7 Implications for Robotics

Information about basic principles of anticipatory planning in humans such as the end-state comfort effect are relevant when designing robot architectures that are used to perform manual actions and interact with humans in an appropriate, age-dependent manner [60]. Robot technology has matured to the point at which it can approximate a reasonable spectrum of perceptual, cognitive, and motor capabilities, allowing us to explore architectures for the integration of these functions into robot action control. This gives us the opportunity to fit existing models of anticipation, representation, and decision making in humans to robotic architectures. Therefore research concerning anticipation in human motor control and the cognitive architecture of human motion is clearly linked to the ongoing field of cognitive robotics.
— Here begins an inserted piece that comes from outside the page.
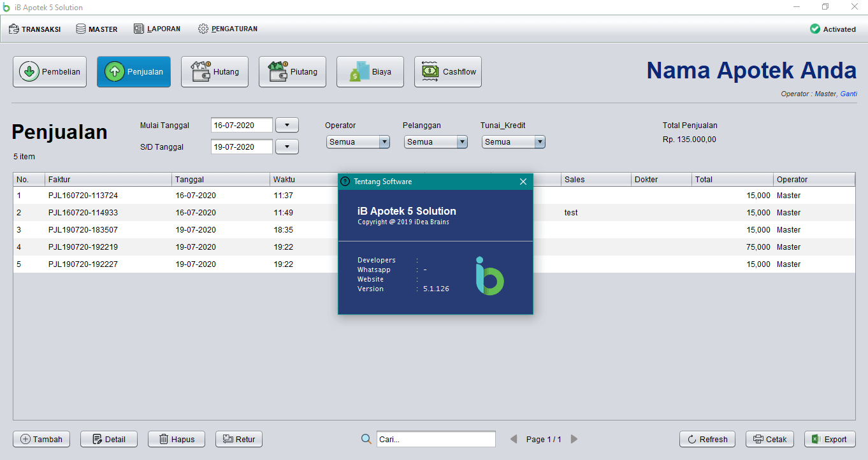Open the Operator filter dropdown

pos(384,141)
The goal of cognitive robotics is to elevate the currently still rigid and rather narrow action repertoire of robots to a level where a robot can select and adjust its actions flexibly to highly varying contexts, maintain a shared focus of attention with a human instructor, and react to commands that are offered in a ‘natural’ format, such as speech and demonstration.
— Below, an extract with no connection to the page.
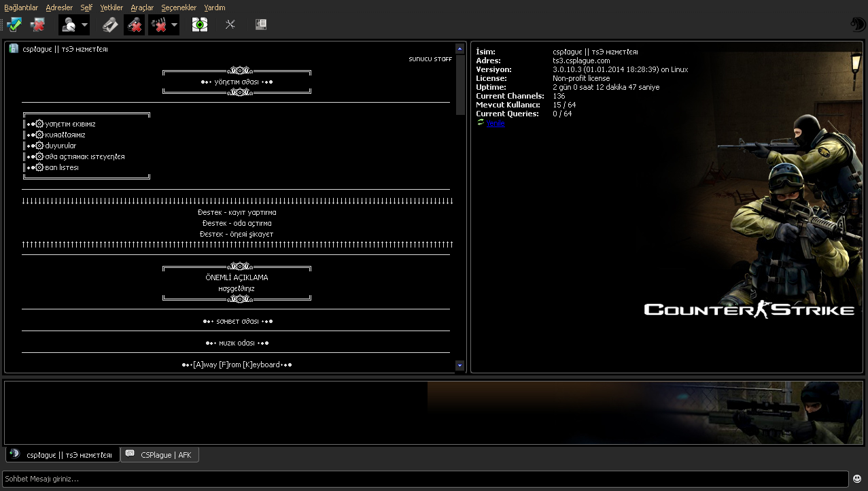Toggle the mute microphone button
Our recent interdisciplinary research within the Center of Excellence ‘Cognitive Interaction Technology’ (CITEC) focused on the question of how motor anticipation and representation structures are established and changed step by step in compliance with task constraints. We wanted to investigate the relationship between goal anticipation, the structure of mental representations and the performance in manual actions in humans and robots. Therefore, we studied the development of structured representations (action templates) in human skill acquisition, and how these research results could be applied to robotics [10, 61]. In a next step, we translated our findings from studies of human movement into sufficiently specific models that permitted an implementation on robotic platforms [11, 12]. This research connection was used in both directions: insights gained from the attempt to validate the hypothesis about action and representation structures in the robot learning scenario have been used to change the design of experiments with human subjects. For instance, to learn about the granularity of cognitive building blocks in manual actions we tried to gain closer insight into the relationship between representation structures and motor execution, including situations in which actions resulted in errors.
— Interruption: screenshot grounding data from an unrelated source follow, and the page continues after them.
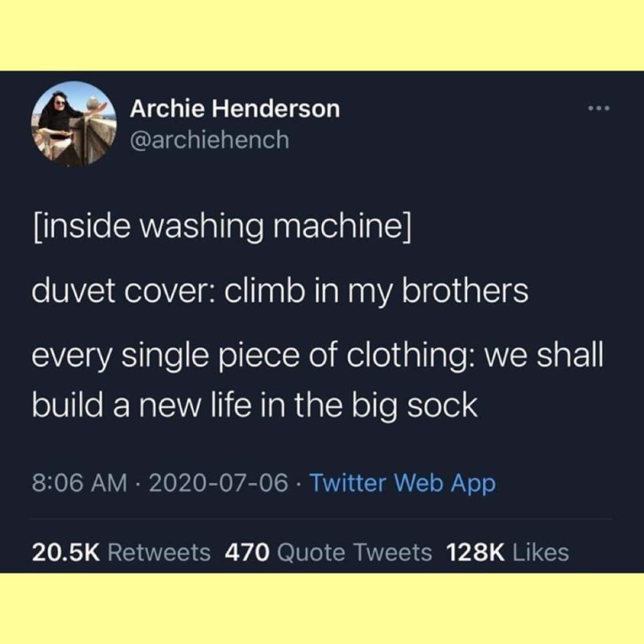The width and height of the screenshot is (644, 644).
Task: View the 470 Quote Tweets list
Action: pyautogui.click(x=329, y=552)
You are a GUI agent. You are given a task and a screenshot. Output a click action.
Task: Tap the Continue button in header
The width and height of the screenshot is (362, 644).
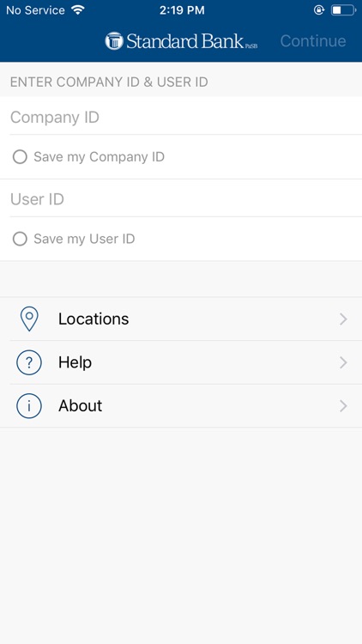tap(313, 41)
An important link between cognitive architecture in humans and robots focuses on the cognitive reference structures of manual actions, especially the representations of objects and grasp postures. Therefore we investigated the hierarchical representation of objects under different task constraints and, complementary to this, the hierarchical representation of grasping movements (hierarchies of power and precision grips). The insights gained in these experiments have been implemented in robotic platforms and could be linked to different robot architectures [10, 61]. This kind of integrated (interdisciplinary) research allowed us to experimentally explore the interactions of action representation in memory (simulated with artificial neural networks) and motor skills in the context of real-world tasks. Based on present studies on anticipation, motor planning, and representation of grasp postures in humans and the corresponding experimental studies with uni- and bimanual robotic platforms we are going to refine robotic grasping step by step.